Those fears took a while to inspire action. But after three more condo projects — one that would have converted the nearby BP gas station to apartments was recently withdrawn by the developer after neighbors objected — brought more people to the conversation about the future of the Libbie and Grove shopping corridor, action is exactly what area business leaders and residents are taking in an effort to ensure the Westhampton Theater maintains its place as a centerpiece.
The Friends of the Westhampton formed at the beginning of summer, and late last month, the group’s leaders held conversations with Regal Entertainment Group, which owns and operates the movie theater, gaining not only assurances that the theater will remain open in the short term, but time to plan for keeping it around for the long term.
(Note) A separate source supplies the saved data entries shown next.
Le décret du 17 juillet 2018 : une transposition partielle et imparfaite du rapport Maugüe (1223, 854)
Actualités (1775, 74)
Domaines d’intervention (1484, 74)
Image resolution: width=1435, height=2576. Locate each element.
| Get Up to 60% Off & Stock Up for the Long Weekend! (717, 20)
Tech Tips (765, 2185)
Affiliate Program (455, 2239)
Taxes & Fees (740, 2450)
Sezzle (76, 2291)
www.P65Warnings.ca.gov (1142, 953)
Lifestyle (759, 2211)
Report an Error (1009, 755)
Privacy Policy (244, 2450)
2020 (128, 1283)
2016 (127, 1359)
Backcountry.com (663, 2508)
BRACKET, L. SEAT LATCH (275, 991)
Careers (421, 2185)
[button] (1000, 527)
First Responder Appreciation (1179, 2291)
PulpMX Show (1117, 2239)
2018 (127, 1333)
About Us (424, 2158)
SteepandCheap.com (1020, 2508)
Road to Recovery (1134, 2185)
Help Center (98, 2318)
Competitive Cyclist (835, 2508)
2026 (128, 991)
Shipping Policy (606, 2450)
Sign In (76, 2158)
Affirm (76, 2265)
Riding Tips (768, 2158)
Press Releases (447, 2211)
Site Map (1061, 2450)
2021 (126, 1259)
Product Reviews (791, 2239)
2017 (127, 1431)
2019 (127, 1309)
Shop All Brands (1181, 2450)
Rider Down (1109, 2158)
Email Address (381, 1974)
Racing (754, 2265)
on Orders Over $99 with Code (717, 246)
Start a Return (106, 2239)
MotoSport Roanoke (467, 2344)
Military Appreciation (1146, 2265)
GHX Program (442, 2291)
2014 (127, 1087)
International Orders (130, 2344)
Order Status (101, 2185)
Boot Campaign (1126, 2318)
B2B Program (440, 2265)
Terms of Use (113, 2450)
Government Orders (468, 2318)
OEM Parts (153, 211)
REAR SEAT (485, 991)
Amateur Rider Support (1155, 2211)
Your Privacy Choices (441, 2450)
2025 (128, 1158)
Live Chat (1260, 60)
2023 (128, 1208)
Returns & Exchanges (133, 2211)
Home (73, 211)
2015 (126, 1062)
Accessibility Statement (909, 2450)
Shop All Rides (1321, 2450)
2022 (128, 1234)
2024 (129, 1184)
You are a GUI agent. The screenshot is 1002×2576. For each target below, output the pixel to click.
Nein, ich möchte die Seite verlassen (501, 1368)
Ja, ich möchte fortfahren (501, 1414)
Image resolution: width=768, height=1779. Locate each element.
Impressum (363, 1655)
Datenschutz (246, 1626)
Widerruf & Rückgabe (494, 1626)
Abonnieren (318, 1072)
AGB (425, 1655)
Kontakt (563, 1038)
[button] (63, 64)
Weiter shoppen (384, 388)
“It will remain open,” says First District Councilman Bruce Tyler, who has been involved with the Friends group and who spoke directly with Regal officials to gain assurances. “We had an excellent conversation, and the theater is not going to be shut down in the next year, nor are there any plans at this time to sell it.”
Calls to other members of the Friends of the Westhampton Theater were not returned by press time, but Jennifer Ferguson, an area Realtor who helped to form the group, confirmed in an earlier interview with Richmond magazine that the organization had been successful in its negotiations with Regal.
Both she and Tyler indicated that the group has patrons with potentially deep pockets who, in the future, might contribute toward the purchase of the theater building.
But Tyler says purchase of the theater by the Friends of the Westhampton is not necessarily the direction that’s necessary to keep the films rolling at the Westhampton.
“It could be the possibility of the theater staying the same with ... [Regal] running it for another 10 to 15 years, or it could be a combination of the Friends of the [Westhampton] Theater buying the theater and then leasing back to Regal or another organization,” Tyler says. “This is an arts movie theater — it’s a niche market, and it’s a very unique situation.”
But for now, the most important thing, Tyler says, is “it will remain open — and that’s the key conversation.”